Making the strategic shift will require hard work. But in two years, companies that are successful could achieve operational efficiencies that will double the number of devices a single administrator can manage today, Gartner said. Enterprises could also reduce expenses by 25% over five years.
"There's a template out there, and the template is the way the big web properties operate," said Andrew Lerner, Gartner analyst and report author. "They're using Linux-based automation tools -- many of them open source. They're building workflows; it's automation by default."
Why can't vendors deliver the best networking innovation
The problem with Arista, Cisco, Juniper Networks and other established networking vendors is they focus on innovating proprietary products, rather than educating customers on open source network automation applications that would save time and money, according to Gartner. Those tools include Ansible, Puppet and Chef.
Despite the availability of those tools, 70% of enterprises continue to configure individual network hardware through the decades-old command-line interface (CLI) -- a reflection of how vendors fail to promote networking innovation outside of their products, Gartner said.
Andrew Lerneranalyst at Gartner
"Network vendors are not driving innovation into the way we operate networks," Lerner said. "If they were, we wouldn't be using manual-based CLIs as the primary interface."
Vendors also put up roadblocks that slow progress toward innovation. An example is Cisco requiring the use of its latest switches to take full advantage of its modern software-defined networking architecture, Application Centric Infrastructure.
"They have created a barrier to entry to unlock some of that innovation," Lerner said.
Innovation-first vendors exist among the newer network suppliers. An example is Cumulus Networks, which provides a Linux-based operating system for switches capable of running software from multiple vendors. Gartner found the majority of its customers were no longer using the CLI as a primary management tool.
What enterprises should do to get the latest networking innovation
Taking personal responsibility for innovation won't be easy for many enterprises. Difficulties will include making the cultural changes needed to work with cutting-edge technologies.
The acceptance of risk is one cultural change. Enterprise network operators are risk-averse, which vendors often blame for the lack of operational innovation in customer data centers.
Gartner acknowledged there is some truth to that claim. Enterprises could take it upon themselves to learn how to use Ansible and Puppet, which has been supported in most data center switches sold over the last three years. Despite the availability of the tools, fewer than 10% of enterprises use them.
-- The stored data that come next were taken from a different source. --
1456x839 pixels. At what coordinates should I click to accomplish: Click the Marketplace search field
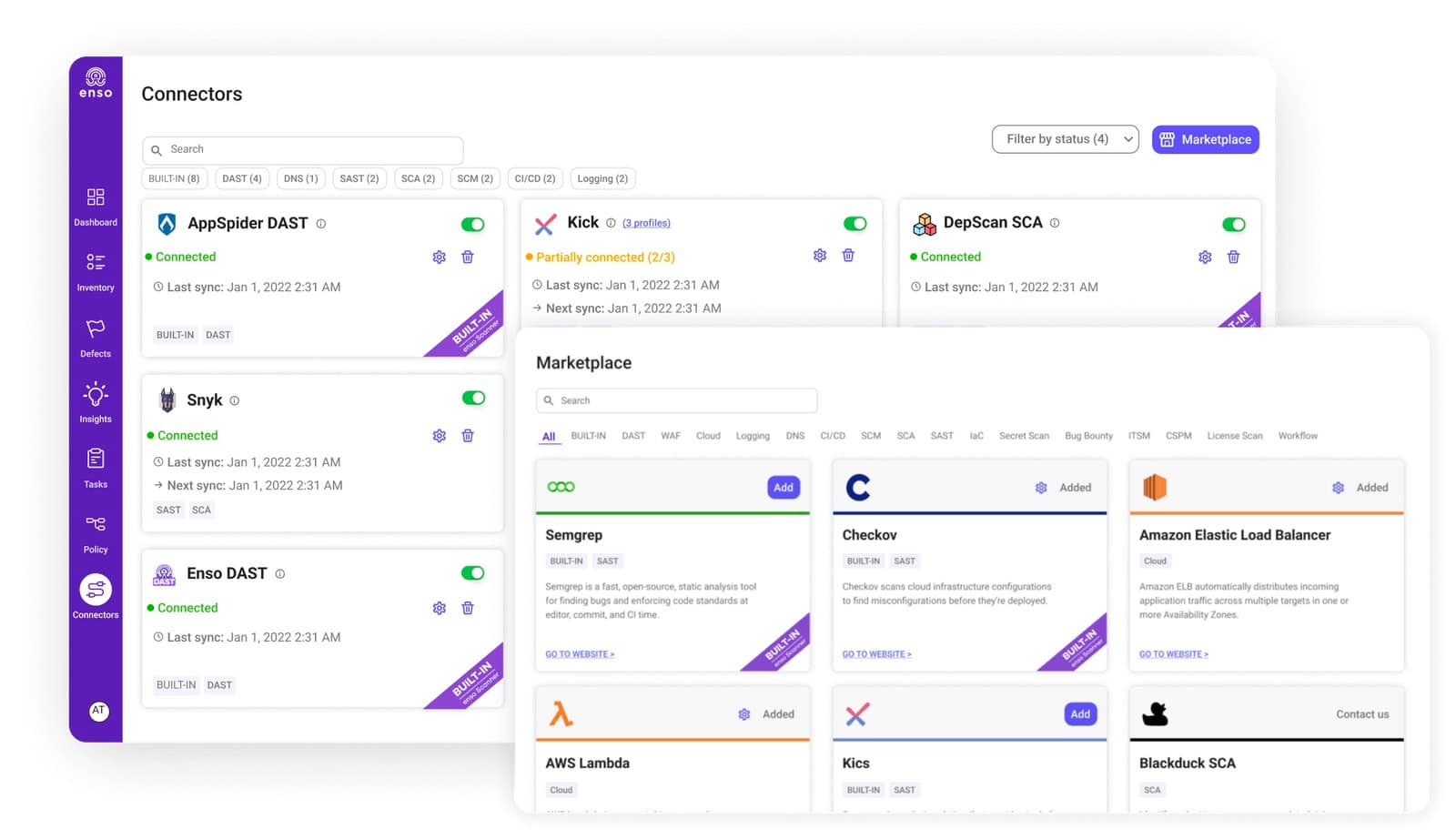677,400
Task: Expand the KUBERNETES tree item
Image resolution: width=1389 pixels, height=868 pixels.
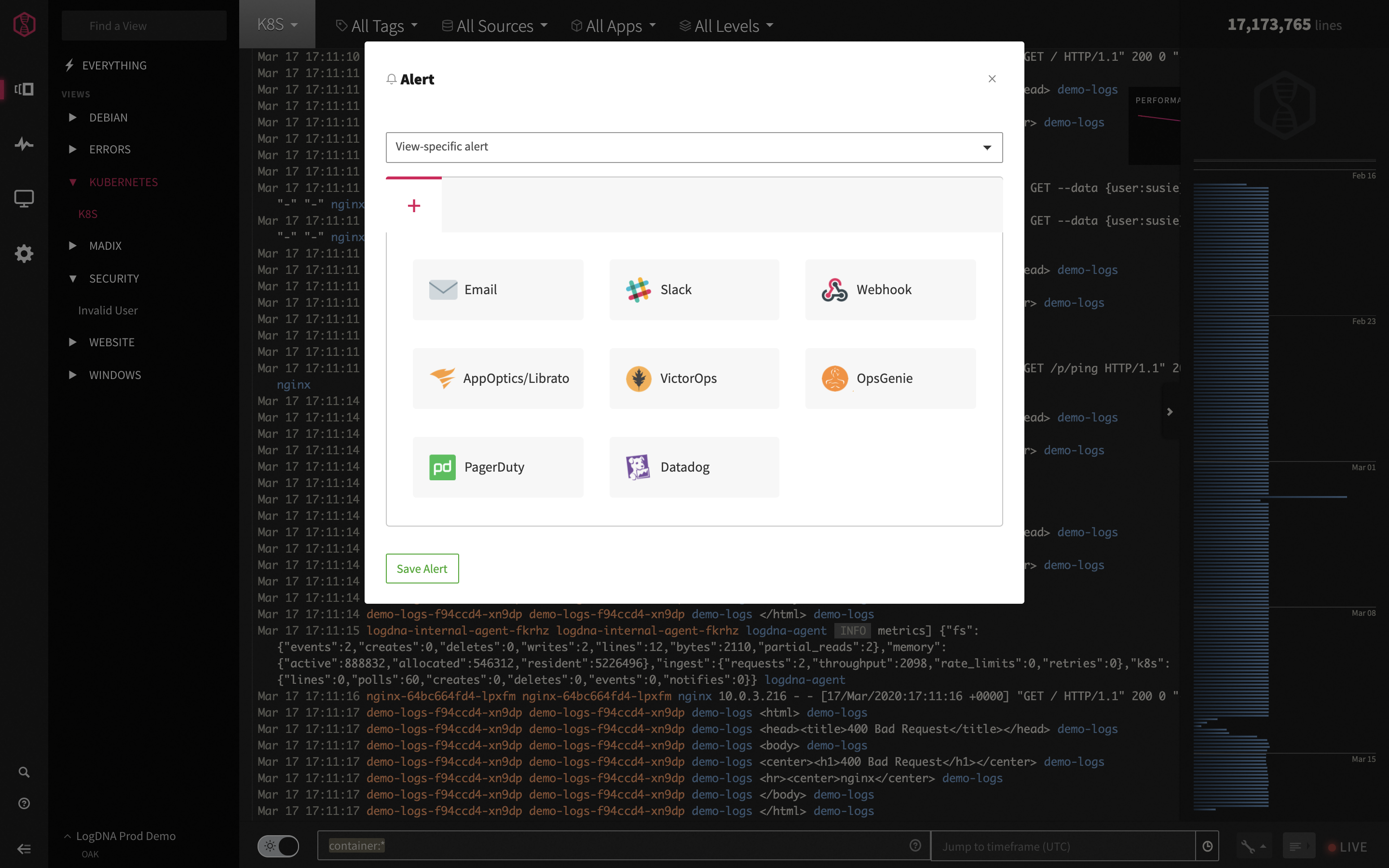Action: 71,181
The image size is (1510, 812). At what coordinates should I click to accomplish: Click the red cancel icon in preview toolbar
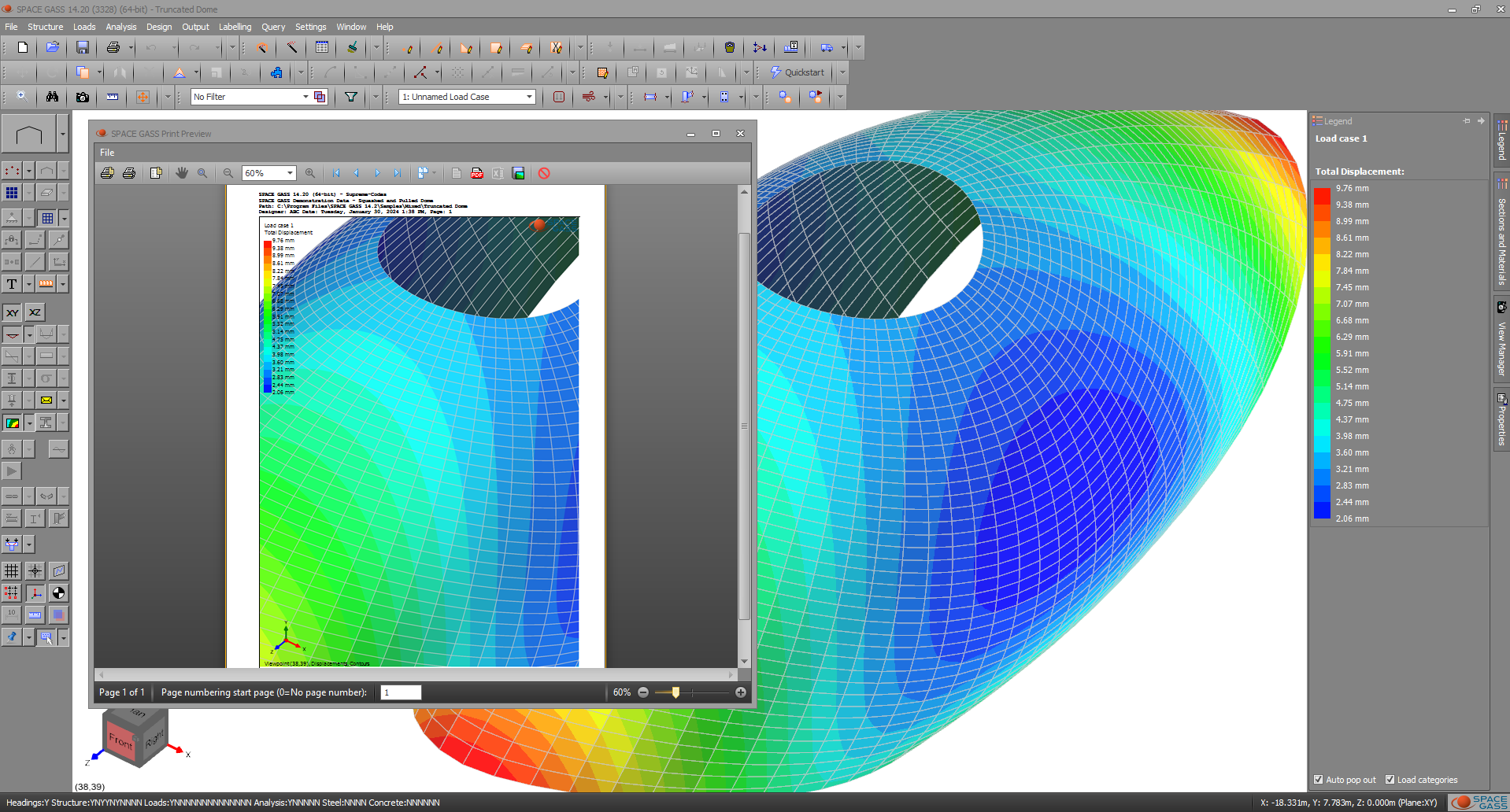pyautogui.click(x=544, y=173)
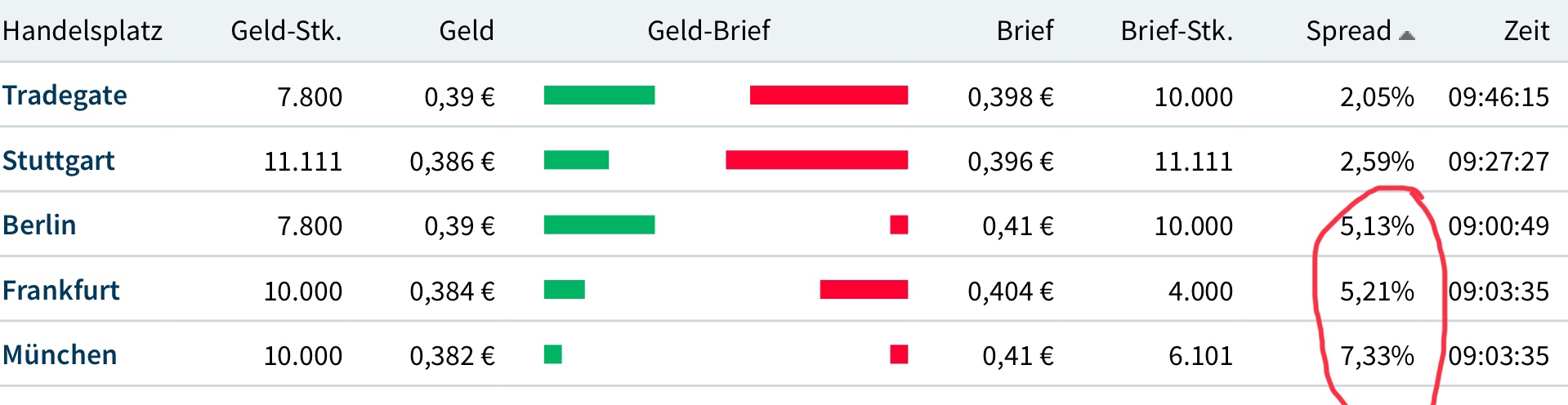Click the Brief-Stk. column header
The height and width of the screenshot is (405, 1568).
click(1176, 31)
To make use of open source technology, enterprises will have to learn how to manage risk, rather than avoid it at all costs. One way to reduce risk is to segment the network into logical building blocks to contain the growing pains of new technology, Gartner said.
Think differently about buying switches
But risk aversion is just one of the drags on innovation. Enterprises also have an outdated buying model that focuses on the speeds and features of the hardware. Instead, they should choose products that support orchestration and automation frameworks.
"This is counter to traditional buying, in which enterprises purchase switches, then, secondarily, determine which tools should manage them," the Gartner report said.
The potential benefits of focusing on automation are substantial. Gartner estimated organizations that automate 70% of network configuration changes will cut the number of unplanned outages by more than half when compared to enterprises that automate less than 30% of those changes.
Finally, enterprises should shift spending toward retraining network operators and away from buying fully integrated, and often proprietary, networking gear. Companies that teach workers how to operate multivendor, software-based open source networking technology can reduce costs by more than 25% in five years, Gartner predicted.
Reaping the benefits of cloud providers' work won't require enterprises to copy their operations. In fact, doing so wouldn't be practical. A cloud service provider running a hyperscale data center makes tens of thousands of network changes a day, which is 100 to 1,000 times more than the typical enterprise.
Nevertheless, if enterprises can mimic from 1% to 10% of the practices in hyperscale data centers, then they can achieve "dramatic improvements in efficiency and agility," Gartner said.